• _SET PROBLEM 1_: Using the mechanical energy page, explain why v(t - Dt) may be replaced by v(t) in the first bracket of the factored result but not in the second.
• _SET PROBLEM 2_: From the mechanical energy page, write out word for word the part between "AN INTRODUCTION TO" and "Newton second law)", inclusive.

• _PASSAGE PROVIDED_:
---

AN INTRODUCTION TO NEWTONIAN MECHANICS by Edward Kluk Dickinson State University, Dickinson ND

MECHANICAL ENERGY

       Introduction
       A concept of kinetic and potential energies in mechanics emerges from Newton second law. It is hidden there and to reveal it we need a little bit of mathematics. For sake of simplicity let us consider an object with mass  m  moving along vertical  x - axis under influence of constant gravitational force  mg. If the  x - axis is directed up then Newton second law for this object can be written as follows

m Dv/Dt = - mg .

Multiplying both sides of it by velocity v which is defined as  Dx/Dt   we obtain

m v Dv/Dt =  - mg Dx/Dt .

But  v Dv  can be replaced by  D(v²/2) . The proof of this last statement is not very complicated. By its definition (see the former page about Newton second law)

D(v²/2) = v²(t)/2 - v²(t - Dt)/2 = 1/2 {v²(t) - v²(t - Dt)} = 1/2 {v(t) + v(t - Dt)}{v(t) - v(t - Dt)}.

The last result is obtained with help of well known algebraic identity  a² - b² = (a + b)(a - b). In the first figure bracket in this result v(t - Dt) can be replaced by v(t) with no practical change to the value of this bracket. For better understanding of it let us assume that v(t) = 3.001 and v(t-Dt) = 3.000. Thus the exact value of the bracket is 6.001, whereas its approximate value after v(t - Dt) is replaced by v(t) would be 6.000. The ratio of these two results is very close to one so they are almost identical. Notice that it does not make a sense to apply the same approximation to the second square bracket because its exact value would be 0.001 and its approximate value would be 0. The ratio of these two numbers (if 0.001 comes first) is an infinity so these numbers are very different. As a matter of fact we do not need to apply any approximations to the second bracket because it is equal by definition to  Dv. All of it let us replace the second equation from the top by

D(mv²/2)Dt =  - D(mgx)/Dt  or  D(mv²/2 + mgx)/Dt = 0 .

The last result means that the quantity  mv²/2 + mgx for the discussed body does not change during its motion. Using the physics language (or jargon if you prefer) we say that this quantity is conserved. This relation between  v²  and  x  was experimentally discovered by Wilhelm Leibniz (1646 - 1716) in the end of seventeen century who had laid the ground for idea of energy and idea of conservation laws (for more information about this subject you may read "Energy Is Not The Ability To Do Work" by Robert L. Lehrman published in The Physics Teacher, 15, 15, (1973)). The word energy for the quantity  mv²/2 + mgx was proposed by Johann Bernoulli (1667-1748) in 1717. Later the first term of this quantity, mv²/2, was named a kinetic energy, and the second term,  mgx , was named a potential energy. Now the sum of both terms we call a mechanical energy and its constancy during the motion a mechanical energy conservation principle (law). Notice that both Leibnitz and Bernoulli were the great mathematicians. This fact shows again importance of mathematics for physics.

---

• _GIVEN DATA_:
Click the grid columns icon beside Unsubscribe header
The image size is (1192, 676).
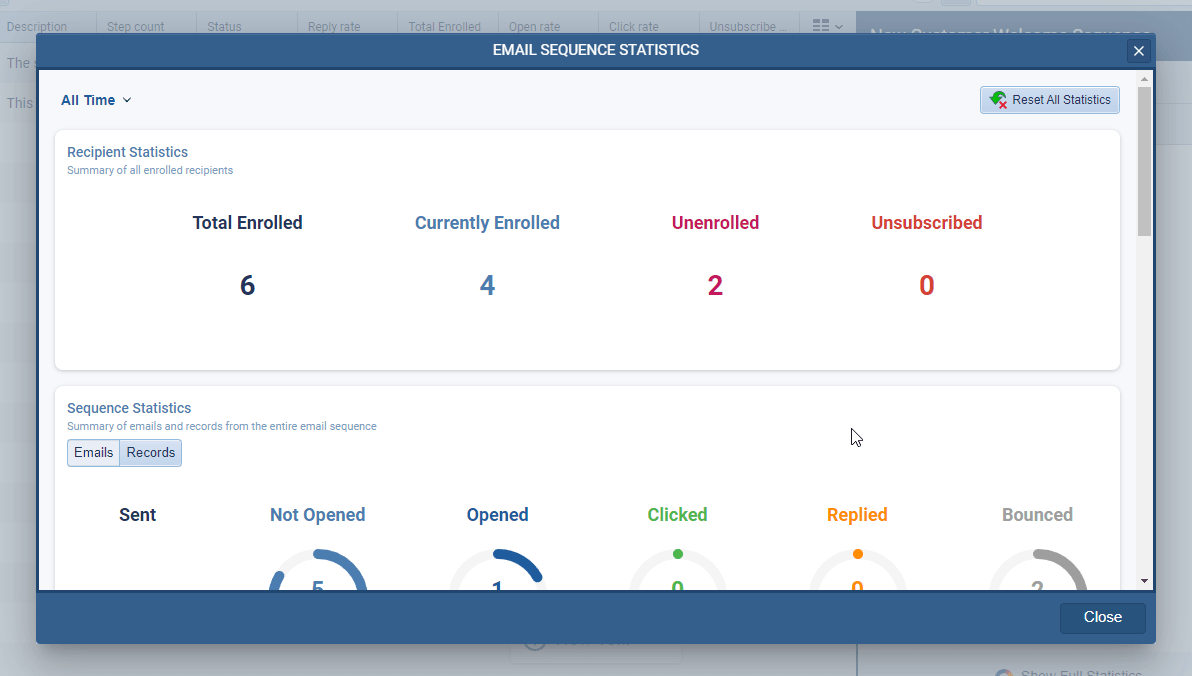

---

• _RESPONSE 1_: In the first bracket, the swap hardly changes the value. With v(t) = 3.001 and v(t - Dt) = 3.000, the bracket goes from 6.001 to 6.000, and the ratio of the two results is very close to one. In the second bracket, the same swap would turn 0.001 into 0, and the ratio of those numbers is infinite, so they are very different. Besides, the second bracket needs no approximation because it is equal by definition to Dv.

• _RESPONSE 2_:
AN INTRODUCTION TO NEWTONIAN MECHANICS by Edward Kluk Dickinson State University, Dickinson ND

MECHANICAL ENERGY

       Introduction
       A concept of kinetic and potential energies in mechanics emerges from Newton second law. It is hidden there and to reveal it we need a little bit of mathematics. For sake of simplicity let us consider an object with mass  m  moving along vertical  x - axis under influence of constant gravitational force  mg. If the  x - axis is directed up then Newton second law for this object can be written as follows

m Dv/Dt = - mg .

Multiplying both sides of it by velocity v which is defined as  Dx/Dt   we obtain

m v Dv/Dt =  - mg Dx/Dt .

But  v Dv  can be replaced by  D(v²/2) . The proof of this last statement is not very complicated. By its definition (see the former page about Newton second law)